The dollar firmed slightly Wednesday, as did oil as protesters clashed with pro-Mubarak supporters in the streets of Cairo. Oil rose $0.09 to $90.86 per barrel. The dollar rose 0.2 percent against the euro and about the same against the yen. The euro was at 1.3810 at the end of the day.
Stocks held in a narrow band Wednesday, with the Dow ending the day up just 1 point at 12,041, and the S&P 500 slipped 4 points to 1304. Airline stocks were poor performers as the industry cancelled more than 6,300 flights Wednesday, in a second day of mass cancellations, because of the massive winter storms crossing the U.S. The Dow Jones Transport index was down nearly 2 percent.
Bond Yields Rising
Treasury yields ran up Wednesday, sparking debate in the bond market about whether higher those yields reflect stronger U.S. economic data or rising inflation concerns.
"Everyone's asking the magic question today.

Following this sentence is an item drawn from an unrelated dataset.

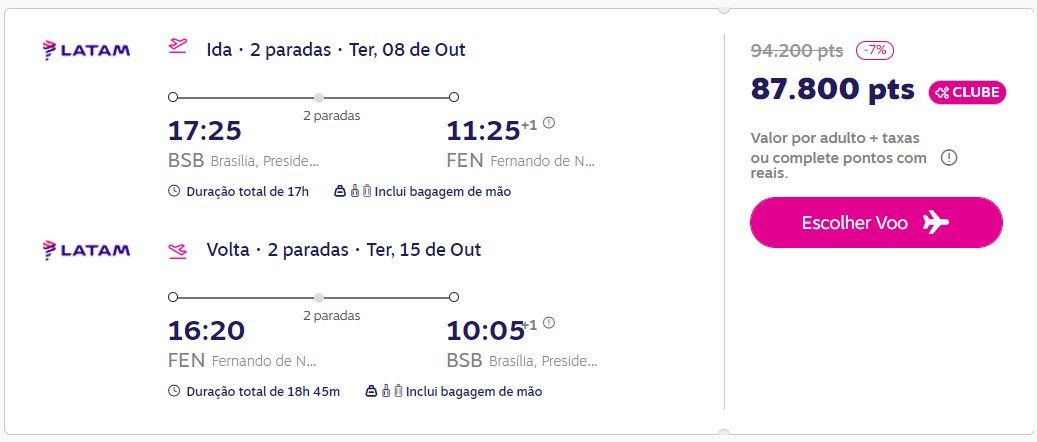
Task: Click the return 16:20 FEN departure time
Action: pyautogui.click(x=206, y=330)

I think there's a lot of concerns about inflation around the world. In the U.S., we've had a lot of intraday volatility. We haven't had that much volatility this year. This is the highest yield we have seen in 2011. Yesterday, we were trading in the 3.30s," said Brian Edmonds, who heads Treasury trading at Cantor Fitzgerald. Edmonds also said mortgage-related selling was a factor.
The 10-year yield touched 3.5 percent, but finished the day at 3.491 percent. The 30-year was a better performer on the day and was yielding 4.619 percent, but it hit a 9-month high of 4.62 percent.
BNP Paribas' Rick Klingman is in the camp that believes Treasurys are moving on the stronger U.S. data. "The 30-year would be the worst on the day if that were the case," he said of the inflation talk. "We're still in the range and we're trying to break out. If you get a good payroll number Friday, we'll break out of this range and get higher yields."
On Thursday, markets will be watching the 10 a.m. ISM nonmanufacturing report, after the January ISM manufacturing data came in exceptionally strong on Tuesday. The manufacturing report also showed a big jump in prices paid.
There are also weekly jobless claims and productivity and costs data, at 8:30 a.m. Factory orders are reported at 10 a.m., and chain stores report monthly sales during the day.
Thursday's earnings reports include Deutsche Bank, GlaxoSmithKline, Merck, Sony, Unilever, Blackstone Group, Viacom, CME Group, MasterCard, Moody's, Diamond Offshore, CVS Caremark, International Paper, Kellogg, Estee Lauder, Starwood, New York Times and AMB Property. Coinstar, Las Vegas Sands, Sunoco and JDS Uniphase report after the closing bell.